Unfortunately the moment the environment and energy are involved, journalism falls apart. "Water consumption" is a meaningless metric if it 's not accompanied by other information - location, energy intensity of water, source of water, where the water goes next. None of this stuff is ever included.

A mill next to a river "consumes" the water that turns its wheel, but then immediately releases it back into the river. That's very different to a cooling tower that turns that water into vapour and releases it into the air. Which is the data centre doing?

Assuming the data centre isn't actively depleting groundwater, the only important number is how much energy it consumes (including for water related activities). Perhaps also power per unit of compute.

In a lot of places in the world, using water for cooling is likely to be more efficient than an equivalent heat pump - so should be celebrated!
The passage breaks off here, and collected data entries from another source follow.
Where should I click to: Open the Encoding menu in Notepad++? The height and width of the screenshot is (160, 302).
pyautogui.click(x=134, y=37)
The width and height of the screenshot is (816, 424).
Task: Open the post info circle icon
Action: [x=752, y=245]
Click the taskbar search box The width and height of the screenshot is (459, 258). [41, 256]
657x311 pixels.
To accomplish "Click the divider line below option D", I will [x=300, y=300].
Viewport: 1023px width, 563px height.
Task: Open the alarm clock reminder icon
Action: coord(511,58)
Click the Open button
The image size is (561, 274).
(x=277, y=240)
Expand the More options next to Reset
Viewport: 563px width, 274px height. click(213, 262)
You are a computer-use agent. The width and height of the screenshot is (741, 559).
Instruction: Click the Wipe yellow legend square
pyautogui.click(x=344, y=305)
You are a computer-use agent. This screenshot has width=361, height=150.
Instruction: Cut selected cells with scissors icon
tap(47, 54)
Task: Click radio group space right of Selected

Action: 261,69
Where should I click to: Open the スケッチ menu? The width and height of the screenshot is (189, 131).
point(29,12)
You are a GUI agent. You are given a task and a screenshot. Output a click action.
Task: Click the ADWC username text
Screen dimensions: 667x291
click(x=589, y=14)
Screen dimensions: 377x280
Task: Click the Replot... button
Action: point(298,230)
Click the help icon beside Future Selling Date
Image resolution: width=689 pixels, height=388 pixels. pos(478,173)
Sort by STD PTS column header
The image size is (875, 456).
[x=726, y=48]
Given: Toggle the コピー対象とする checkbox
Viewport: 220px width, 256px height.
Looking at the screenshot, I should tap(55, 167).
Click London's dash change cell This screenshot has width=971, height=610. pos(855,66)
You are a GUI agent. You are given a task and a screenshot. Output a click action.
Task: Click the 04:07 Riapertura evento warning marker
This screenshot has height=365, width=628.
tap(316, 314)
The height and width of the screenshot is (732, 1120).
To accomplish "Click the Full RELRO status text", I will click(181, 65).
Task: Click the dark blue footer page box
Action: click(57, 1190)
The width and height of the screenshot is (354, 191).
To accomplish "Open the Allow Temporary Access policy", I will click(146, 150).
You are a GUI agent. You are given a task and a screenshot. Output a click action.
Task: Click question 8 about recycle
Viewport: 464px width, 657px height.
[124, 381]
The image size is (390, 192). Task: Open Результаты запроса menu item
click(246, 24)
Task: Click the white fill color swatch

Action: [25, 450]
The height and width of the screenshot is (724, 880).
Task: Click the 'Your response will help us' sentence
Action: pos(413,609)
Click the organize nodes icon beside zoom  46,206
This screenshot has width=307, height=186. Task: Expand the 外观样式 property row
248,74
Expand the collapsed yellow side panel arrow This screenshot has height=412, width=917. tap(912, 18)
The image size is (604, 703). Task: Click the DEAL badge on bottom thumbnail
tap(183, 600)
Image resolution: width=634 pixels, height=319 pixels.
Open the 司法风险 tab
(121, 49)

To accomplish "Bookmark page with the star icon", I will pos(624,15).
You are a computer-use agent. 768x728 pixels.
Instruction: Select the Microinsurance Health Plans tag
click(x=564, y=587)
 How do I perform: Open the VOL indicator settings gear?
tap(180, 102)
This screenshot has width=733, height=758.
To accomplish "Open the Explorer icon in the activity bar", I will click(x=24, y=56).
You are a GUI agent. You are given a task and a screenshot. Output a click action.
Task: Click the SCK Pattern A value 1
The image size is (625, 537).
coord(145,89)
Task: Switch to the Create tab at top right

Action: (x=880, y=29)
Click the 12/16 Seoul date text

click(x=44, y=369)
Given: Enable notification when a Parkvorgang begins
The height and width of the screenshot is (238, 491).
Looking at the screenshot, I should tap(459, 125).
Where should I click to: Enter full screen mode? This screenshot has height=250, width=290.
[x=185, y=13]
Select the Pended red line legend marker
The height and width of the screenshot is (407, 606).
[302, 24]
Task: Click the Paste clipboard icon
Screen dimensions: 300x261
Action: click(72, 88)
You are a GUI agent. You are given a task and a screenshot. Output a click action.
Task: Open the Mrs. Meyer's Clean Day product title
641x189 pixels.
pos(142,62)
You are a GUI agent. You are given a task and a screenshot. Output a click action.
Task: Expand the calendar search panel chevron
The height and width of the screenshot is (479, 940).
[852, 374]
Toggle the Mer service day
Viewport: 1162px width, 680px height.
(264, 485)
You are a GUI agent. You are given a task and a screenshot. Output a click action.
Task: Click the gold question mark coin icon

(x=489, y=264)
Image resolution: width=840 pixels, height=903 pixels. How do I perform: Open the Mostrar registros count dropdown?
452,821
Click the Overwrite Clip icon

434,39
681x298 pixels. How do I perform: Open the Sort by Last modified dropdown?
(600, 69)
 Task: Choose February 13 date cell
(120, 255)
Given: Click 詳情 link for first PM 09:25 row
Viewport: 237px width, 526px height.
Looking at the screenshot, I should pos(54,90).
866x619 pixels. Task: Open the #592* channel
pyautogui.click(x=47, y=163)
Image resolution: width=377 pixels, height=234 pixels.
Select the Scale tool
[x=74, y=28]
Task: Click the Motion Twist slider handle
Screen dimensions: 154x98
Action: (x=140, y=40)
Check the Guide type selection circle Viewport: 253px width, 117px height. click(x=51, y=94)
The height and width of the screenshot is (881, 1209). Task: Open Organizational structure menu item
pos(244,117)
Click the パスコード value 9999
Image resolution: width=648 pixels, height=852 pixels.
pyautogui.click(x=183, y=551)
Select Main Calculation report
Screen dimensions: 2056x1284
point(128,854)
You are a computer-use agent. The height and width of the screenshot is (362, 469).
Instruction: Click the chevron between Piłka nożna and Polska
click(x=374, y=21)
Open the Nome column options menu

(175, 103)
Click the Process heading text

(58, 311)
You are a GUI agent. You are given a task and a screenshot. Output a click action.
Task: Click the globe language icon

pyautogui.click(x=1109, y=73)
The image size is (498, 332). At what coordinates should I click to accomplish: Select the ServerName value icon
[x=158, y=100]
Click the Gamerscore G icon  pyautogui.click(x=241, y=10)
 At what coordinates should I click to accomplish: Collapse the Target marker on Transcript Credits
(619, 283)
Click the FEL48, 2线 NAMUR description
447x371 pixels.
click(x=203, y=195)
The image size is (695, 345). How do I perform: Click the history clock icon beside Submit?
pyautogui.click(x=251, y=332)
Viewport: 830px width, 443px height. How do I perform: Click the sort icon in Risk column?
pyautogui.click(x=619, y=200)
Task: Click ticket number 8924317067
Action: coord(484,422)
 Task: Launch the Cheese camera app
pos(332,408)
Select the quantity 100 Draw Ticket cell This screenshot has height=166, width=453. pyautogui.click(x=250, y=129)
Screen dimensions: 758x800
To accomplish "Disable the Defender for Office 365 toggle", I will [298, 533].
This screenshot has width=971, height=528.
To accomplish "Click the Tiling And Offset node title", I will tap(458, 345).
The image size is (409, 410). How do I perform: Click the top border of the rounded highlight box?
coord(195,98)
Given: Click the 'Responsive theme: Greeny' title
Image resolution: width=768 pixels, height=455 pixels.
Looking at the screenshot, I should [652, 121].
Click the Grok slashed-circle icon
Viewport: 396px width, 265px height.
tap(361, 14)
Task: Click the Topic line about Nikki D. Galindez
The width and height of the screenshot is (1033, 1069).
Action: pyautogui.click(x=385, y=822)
Water usage in humid regions is not a problem (and not nearly as efficient for cooling). Is a problem when consumption gets so high that ground water levels change or fossile ground water is used.
Look (literally with eyes) at Ashburn on a humid morning. Above the datacenters providing the "cloud" are literal clouds of condensation from the evaporative coolers, and bigger ones at the local power plants providing the electricity.
They could be using evaporative cooling towers.

It is entirely possible to run a data center with a minimal fixed amount of water if the cost of power and real estate are not a concern.

More often than not, potable water is drawn up and then literally evaporated.

So from the practical perspective of everybody else who happens to need water from the pipe/aquifer/lake/snowmelt, it's "gone" just as much as if it were dumped into the sea.

Hmm I see. I thought it was tab water running through cooling tubes and back into the sink.

If they actually pump free water from source around their location and release it back how they want to, the points about water consumption are definitely legit.

You can't really re-circulate the same water or else it needs to be cooled again, and dumping it back will destroy wildlife. Fishes especially are very sensitive to temperature swings in the water.